## About this task
Here are some records. Transcribe all of them exactly.

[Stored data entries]
····················

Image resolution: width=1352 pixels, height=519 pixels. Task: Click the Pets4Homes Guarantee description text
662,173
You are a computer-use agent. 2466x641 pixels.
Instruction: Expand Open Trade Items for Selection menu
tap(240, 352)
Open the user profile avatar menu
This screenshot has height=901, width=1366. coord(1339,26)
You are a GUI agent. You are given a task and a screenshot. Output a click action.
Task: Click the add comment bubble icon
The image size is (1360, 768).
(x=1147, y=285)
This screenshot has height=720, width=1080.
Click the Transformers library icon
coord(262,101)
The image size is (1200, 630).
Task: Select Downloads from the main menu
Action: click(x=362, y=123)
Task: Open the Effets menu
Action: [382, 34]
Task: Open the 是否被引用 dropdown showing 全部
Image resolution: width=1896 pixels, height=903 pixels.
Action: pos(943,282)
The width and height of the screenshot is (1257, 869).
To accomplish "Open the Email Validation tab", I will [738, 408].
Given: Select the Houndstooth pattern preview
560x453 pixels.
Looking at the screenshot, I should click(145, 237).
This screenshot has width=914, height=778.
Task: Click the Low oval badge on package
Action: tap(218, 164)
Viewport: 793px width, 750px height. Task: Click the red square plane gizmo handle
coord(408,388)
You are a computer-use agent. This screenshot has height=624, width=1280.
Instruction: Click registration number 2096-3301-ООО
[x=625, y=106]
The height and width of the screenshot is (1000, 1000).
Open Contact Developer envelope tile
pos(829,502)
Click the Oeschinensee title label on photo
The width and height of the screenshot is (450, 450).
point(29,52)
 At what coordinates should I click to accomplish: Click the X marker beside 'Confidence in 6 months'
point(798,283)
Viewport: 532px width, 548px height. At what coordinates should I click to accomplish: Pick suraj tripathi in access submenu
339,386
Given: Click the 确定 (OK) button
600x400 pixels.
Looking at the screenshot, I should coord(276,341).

····················

## Answer box
Image resolution: width=1352 pixels, height=519 pixels. Task: Click the Pets4Homes Guarantee description text
662,173
You are a computer-use agent. 2466x641 pixels.
Instruction: Expand Open Trade Items for Selection menu
tap(240, 352)
Open the user profile avatar menu
This screenshot has height=901, width=1366. coord(1339,26)
You are a GUI agent. You are given a task and a screenshot. Output a click action.
Task: Click the add comment bubble icon
The image size is (1360, 768).
(x=1147, y=285)
This screenshot has height=720, width=1080.
Click the Transformers library icon
coord(262,101)
The image size is (1200, 630).
Task: Select Downloads from the main menu
Action: click(x=362, y=123)
Task: Open the Effets menu
Action: [382, 34]
Task: Open the 是否被引用 dropdown showing 全部
Image resolution: width=1896 pixels, height=903 pixels.
Action: pos(943,282)
The width and height of the screenshot is (1257, 869).
To accomplish "Open the Email Validation tab", I will [738, 408].
Given: Select the Houndstooth pattern preview
560x453 pixels.
Looking at the screenshot, I should click(145, 237).
This screenshot has width=914, height=778.
Task: Click the Low oval badge on package
Action: tap(218, 164)
Viewport: 793px width, 750px height. Task: Click the red square plane gizmo handle
coord(408,388)
You are a computer-use agent. This screenshot has height=624, width=1280.
Instruction: Click registration number 2096-3301-ООО
[x=625, y=106]
The height and width of the screenshot is (1000, 1000).
Open Contact Developer envelope tile
pos(829,502)
Click the Oeschinensee title label on photo
The width and height of the screenshot is (450, 450).
point(29,52)
 At what coordinates should I click to accomplish: Click the X marker beside 'Confidence in 6 months'
point(798,283)
Viewport: 532px width, 548px height. At what coordinates should I click to accomplish: Pick suraj tripathi in access submenu
339,386
Given: Click the 确定 (OK) button
600x400 pixels.
Looking at the screenshot, I should coord(276,341).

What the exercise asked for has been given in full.